**TEXTO MOSTRADO**
*-*-*

En sus guiones para Spike Jonze (¿Quieres ser John Malkovich?, El ladrón de orquídeas) o Michel Gondry (Eterno resplandor...), Kaufman dejaba sus complejos artefactos en manos de cineastas que uno podría llamar lúdicos, juguetones. Con él mismo al frente del barco, se pierde ese lado liviano y cómico (lo intenta en un principio, pero no lo logra) y deja en primer plano todas las preocupaciones metafísicas y filosóficas, y a un personaje frustrado y frustrante, con el que, finalmente, resulta muy difícil identificarse por más que se compartan ciertas obsesiones, temas y (malas) elecciones.
De cualquier manera, Kaufman sigue siendo un fascinante creador de universos, capaz de intentar crear una "sinécdoque" (figura retórica que refiere a una parte que representa un todo; de allí viene el título original del filme) del mundo entero y de todas las preocupaciones humanas y, al no poder reducirlo, termina construyendo una vida dentro de otra, un simulacro que lo consume. A él y a Caden.
Ambiciosa y desmedida, creativa y voraz, angustiante a más no poder, Todas las vidas... es un extraño viaje por el mundo de las ideas, pero un filme acaso demasiado cerebral para que toda la experiencia humana que debería contener nos interpele y nos conmueva.

*-*-*

**EXTRACTO DE DATOS**
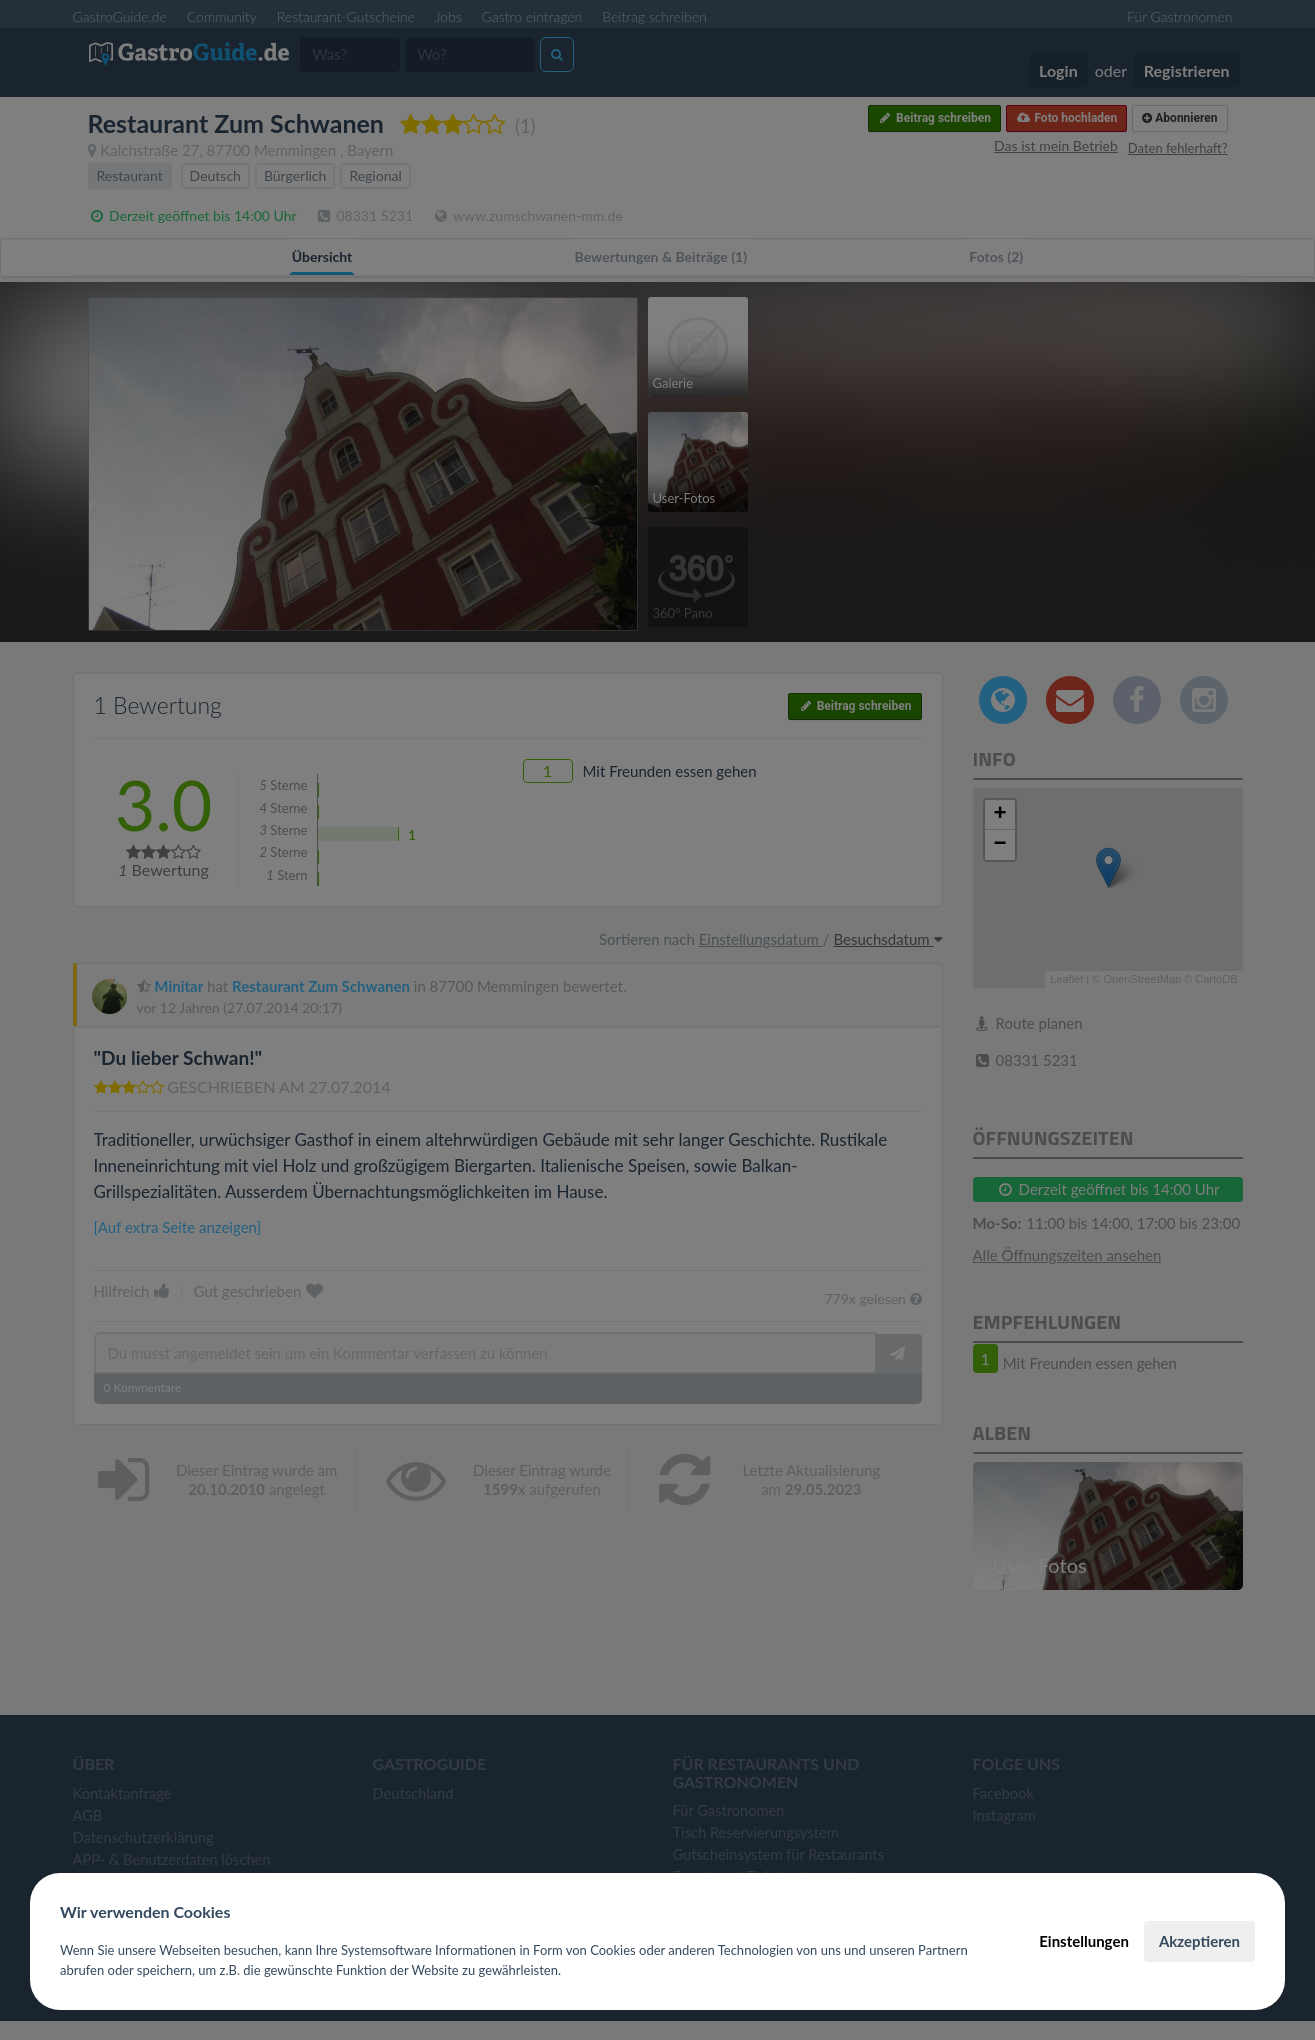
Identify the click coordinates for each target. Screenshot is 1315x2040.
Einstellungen (1084, 1941)
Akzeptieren (1199, 1941)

*-*-*

**PROBLEMAS Y TAREAS**
**a.** Copia el fragmento de la reseña que empieza con "En sus guiones" y sigue hasta "y (malas) elecciones.", cambiando "cineastas" por "directores".
**b.** Según la reseña, ¿qué es una sinécdoque?
Los datos no tienen relación con la reseña.

**SOLUCIONES POR TAREA**
**a.**
En sus guiones para Spike Jonze (¿Quieres ser John Malkovich?, El ladrón de orquídeas) o Michel Gondry (Eterno resplandor...), Kaufman dejaba sus complejos artefactos en manos de directores que uno podría llamar lúdicos, juguetones. Con él mismo al frente del barco, se pierde ese lado liviano y cómico (lo intenta en un principio, pero no lo logra) y deja en primer plano todas las preocupaciones metafísicas y filosóficas, y a un personaje frustrado y frustrante, con el que, finalmente, resulta muy difícil identificarse por más que se compartan ciertas obsesiones, temas y (malas) elecciones.

**b.** Una figura retórica que refiere a una parte que representa un todo.